In this model, hosted business applications are configured to process all data through the encryption software. This software then writes the ciphertext version of the data to the cloud service provider's physical data store and decrypts ciphertext data upon retrieval requests. This approach provides enterprises with control over their keys and the ability to generate their own master key using internal hardware security modules (HSM), which are then transmitted to the cloud provider's HSM.
When the data is no longer needed, such as when users discontinue the cloud service, the keys can be deleted, rendering the encrypted data permanently inaccessible. This practice is known as crypto-shredding.

== Implementation ==
Most SaaS implementations of BYOE use envelope encryption. Each piece of data, such as a record, file or message, is encrypted with its own data encryption key (DEK). The DEK is then encrypted ("wrapped") with a master key, or key encryption key (KEK), that is held in a key management service (KMS) the customer controls. The provider stores only the wrapped DEK next to the ciphertext. To decrypt data, it asks the customer's KMS to unwrap the DEK, so the master key never leaves the KMS. If the customer disables or revokes the master key, the provider can no longer decrypt the data.

The model has been adopted by enterprise collaboration tools aimed at regulated industries. Box launched Enterprise Key Management in 2015. It relied on dedicated AWS CloudHSM hardware security modules, and early customers included GE and McKinsey & Company. In 2016 Box rebranded the product as Box KeySafe and added a software-based option on AWS KMS for smaller organizations. KeySafe gives customers their own audit log of key usage, which Box cannot access.
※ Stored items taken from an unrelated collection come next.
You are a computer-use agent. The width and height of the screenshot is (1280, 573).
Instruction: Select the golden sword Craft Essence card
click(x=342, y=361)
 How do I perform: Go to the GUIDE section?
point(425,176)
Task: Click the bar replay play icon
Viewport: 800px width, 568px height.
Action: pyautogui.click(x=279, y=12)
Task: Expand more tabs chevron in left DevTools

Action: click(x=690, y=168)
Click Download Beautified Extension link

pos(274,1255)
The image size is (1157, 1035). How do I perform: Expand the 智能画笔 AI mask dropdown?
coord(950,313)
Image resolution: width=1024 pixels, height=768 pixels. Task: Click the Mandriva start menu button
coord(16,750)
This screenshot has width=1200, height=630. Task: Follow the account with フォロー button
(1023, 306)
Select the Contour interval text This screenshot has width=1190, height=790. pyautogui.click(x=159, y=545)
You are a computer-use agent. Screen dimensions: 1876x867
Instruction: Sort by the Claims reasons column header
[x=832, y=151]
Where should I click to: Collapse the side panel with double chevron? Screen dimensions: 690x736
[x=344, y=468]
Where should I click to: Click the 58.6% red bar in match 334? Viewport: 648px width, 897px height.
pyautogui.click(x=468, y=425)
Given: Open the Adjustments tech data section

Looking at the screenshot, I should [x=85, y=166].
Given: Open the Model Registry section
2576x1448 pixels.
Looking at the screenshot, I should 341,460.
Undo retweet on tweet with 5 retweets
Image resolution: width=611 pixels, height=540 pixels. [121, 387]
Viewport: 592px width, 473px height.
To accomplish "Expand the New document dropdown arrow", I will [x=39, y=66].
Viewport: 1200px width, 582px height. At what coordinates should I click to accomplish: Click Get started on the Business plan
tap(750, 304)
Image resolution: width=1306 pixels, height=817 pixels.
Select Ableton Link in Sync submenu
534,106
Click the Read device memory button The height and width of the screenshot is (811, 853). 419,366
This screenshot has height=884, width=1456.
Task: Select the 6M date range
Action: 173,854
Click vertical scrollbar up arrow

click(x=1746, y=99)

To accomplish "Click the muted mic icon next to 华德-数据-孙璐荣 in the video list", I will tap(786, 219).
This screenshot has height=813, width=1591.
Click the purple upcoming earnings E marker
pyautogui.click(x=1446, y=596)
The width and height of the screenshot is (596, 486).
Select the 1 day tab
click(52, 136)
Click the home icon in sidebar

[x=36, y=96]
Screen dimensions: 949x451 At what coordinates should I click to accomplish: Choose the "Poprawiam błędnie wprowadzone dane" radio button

In 2019 Slack introduced Enterprise Key Management (EKM), which stores the customer's master key in AWS KMS. Each data key is bound to a set of scopes: organization, workspace, channel and hour for messages, and organization and file for files. With these scopes, a customer can use an AWS key policy to revoke access to a particular channel for a given period, or to a single file, without cutting off the whole workspace. To reduce the number of KMS requests, Slack caches data keys in memory for five minutes. Key requests are logged in AWS CloudTrail, and Slack keeps additional logs that record cache hits and the reason for each request.

Salesforce Shield Platform Encryption lets customers upload their own key material. Its Cache-Only Key Service instead fetches the key on demand over a secure channel from a key service the customer controls. The key is used only for immediate encryption and decryption and is not kept in any Salesforce system of record or backup, so the customer can revoke it at any time.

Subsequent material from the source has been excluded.